If the ecological world is going to hell in a handbasket, and temperatures however measured are going up, we can certainly construct a plethora of models to describe the collapse of many species and the rise of others. But this is hardly progress and would appear to be anticipatory predictions of little use to advancing ecological science, as Guthery et al. (2005) pointed out long ago. Someone ought to review and evaluate the utility of AIC methods as they are currently being used in ecological and conservation science for predictions.

Berteaux, D., Humphries, M.M., Krebs, C.J., Lima, M., McAdam, A.G., Pettorelli, N., Reale, D., Saitoh, T., Tkadlec, E., Weladji, R.B., and Stenseth, N.C. (2006). Constraints to projecting the effects of climate change on mammals. Climate Research 32, 151-158. doi: 10.3354/cr032151.

Cahill, A.E., Aiello-Lammens, M.E., Fisher-Reid, M.C., Hua, X., and Karanewsky, C.J. (2014).
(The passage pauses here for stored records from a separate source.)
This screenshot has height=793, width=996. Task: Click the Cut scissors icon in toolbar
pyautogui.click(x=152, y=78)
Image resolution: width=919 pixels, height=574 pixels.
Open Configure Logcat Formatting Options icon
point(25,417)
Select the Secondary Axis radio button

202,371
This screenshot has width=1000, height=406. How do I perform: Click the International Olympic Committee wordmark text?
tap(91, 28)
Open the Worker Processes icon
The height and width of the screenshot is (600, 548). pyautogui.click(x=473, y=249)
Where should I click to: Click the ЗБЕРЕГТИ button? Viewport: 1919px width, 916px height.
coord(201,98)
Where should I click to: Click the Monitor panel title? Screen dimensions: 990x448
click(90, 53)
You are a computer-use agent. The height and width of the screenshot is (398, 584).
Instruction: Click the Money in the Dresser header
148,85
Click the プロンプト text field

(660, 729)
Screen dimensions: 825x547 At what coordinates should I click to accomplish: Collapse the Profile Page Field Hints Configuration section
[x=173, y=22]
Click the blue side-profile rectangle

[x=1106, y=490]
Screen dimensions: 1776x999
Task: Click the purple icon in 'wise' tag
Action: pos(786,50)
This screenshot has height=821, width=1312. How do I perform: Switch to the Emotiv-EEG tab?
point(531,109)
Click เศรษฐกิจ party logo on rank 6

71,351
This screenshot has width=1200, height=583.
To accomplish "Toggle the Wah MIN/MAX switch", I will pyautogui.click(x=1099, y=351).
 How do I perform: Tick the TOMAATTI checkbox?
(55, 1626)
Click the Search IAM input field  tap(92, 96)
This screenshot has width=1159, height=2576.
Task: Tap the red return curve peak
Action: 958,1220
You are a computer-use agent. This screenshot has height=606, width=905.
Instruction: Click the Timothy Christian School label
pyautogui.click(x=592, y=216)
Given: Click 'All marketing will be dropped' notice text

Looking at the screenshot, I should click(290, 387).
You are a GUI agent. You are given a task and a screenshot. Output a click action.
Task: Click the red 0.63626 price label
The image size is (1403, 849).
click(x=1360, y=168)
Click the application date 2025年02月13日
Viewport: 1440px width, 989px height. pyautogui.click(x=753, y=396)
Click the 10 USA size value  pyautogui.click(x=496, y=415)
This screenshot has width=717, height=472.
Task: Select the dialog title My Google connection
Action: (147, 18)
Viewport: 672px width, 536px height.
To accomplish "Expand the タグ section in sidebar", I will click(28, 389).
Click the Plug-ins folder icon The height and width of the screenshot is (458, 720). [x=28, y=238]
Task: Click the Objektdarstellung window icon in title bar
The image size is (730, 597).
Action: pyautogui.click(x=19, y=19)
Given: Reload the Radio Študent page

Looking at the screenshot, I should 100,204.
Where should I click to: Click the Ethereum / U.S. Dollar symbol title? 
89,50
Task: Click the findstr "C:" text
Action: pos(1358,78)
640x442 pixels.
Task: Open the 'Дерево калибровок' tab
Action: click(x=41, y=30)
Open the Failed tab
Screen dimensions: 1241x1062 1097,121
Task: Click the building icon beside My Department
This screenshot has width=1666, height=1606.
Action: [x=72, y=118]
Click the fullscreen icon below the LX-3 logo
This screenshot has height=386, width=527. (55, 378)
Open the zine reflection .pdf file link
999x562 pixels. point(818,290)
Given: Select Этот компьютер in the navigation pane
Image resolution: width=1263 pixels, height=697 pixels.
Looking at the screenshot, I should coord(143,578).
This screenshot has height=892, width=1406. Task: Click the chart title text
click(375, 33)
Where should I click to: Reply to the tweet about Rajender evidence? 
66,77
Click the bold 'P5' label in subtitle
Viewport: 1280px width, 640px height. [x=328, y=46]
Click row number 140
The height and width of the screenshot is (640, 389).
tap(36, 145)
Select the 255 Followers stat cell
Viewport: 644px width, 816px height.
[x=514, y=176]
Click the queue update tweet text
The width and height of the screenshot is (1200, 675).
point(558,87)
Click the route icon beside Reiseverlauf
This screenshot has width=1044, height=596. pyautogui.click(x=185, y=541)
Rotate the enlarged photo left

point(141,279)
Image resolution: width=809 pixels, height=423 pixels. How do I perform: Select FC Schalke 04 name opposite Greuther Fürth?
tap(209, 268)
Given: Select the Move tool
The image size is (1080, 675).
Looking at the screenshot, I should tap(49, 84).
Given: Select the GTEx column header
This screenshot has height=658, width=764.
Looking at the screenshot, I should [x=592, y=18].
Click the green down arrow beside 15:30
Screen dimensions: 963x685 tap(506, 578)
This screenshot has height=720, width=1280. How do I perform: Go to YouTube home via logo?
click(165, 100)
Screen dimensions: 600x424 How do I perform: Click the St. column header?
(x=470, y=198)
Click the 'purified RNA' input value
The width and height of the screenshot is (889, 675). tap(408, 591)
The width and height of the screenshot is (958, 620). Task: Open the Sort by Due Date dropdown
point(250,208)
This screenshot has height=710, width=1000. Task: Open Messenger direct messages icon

Causes of warm-edge range limits: systematic review, proximate factors and implications for climate change. Journal of Biogeography 41, 429-442. doi: 10.1111/jbi.12231.

Dietze, M.C. (2017). Prediction in ecology: a first-principles framework. Ecological Applications 27, 2048-2060. doi: 10.1002/eap.1589.

Guthery, F.S., Brennan, L.A., Peterson, M.J., and Lusk, J.J. (2005). Information theory in wildlife science: Critique and viewpoint. Journal of Wildlife Management 69, 457-465. doi: 10.1890/04-0645.

Mauck, R.A., Dearborn, D.C., and Huntington, C.E. (2018). Annual global mean temperature explains reproductive success in a marine vertebrate from 1955 to 2010. Global Change Biology 24, 1599-1613. doi: 10.1111/gcb.13982.

Mouquet, N., Lagadeuc, Y., Devictor, V., Doyen, L., and Duputie, A. (2015). Predictive ecology in a changing world. Journal of Applied Ecology 52, 1293-1310. doi: 10.1111/1365-2664.12482.

Myers, R.A. (1998). When do environment-recruitment correlations work? Reviews in Fish Biology and Fisheries 8, 285-305. doi: 10.1023/A:1008828730759.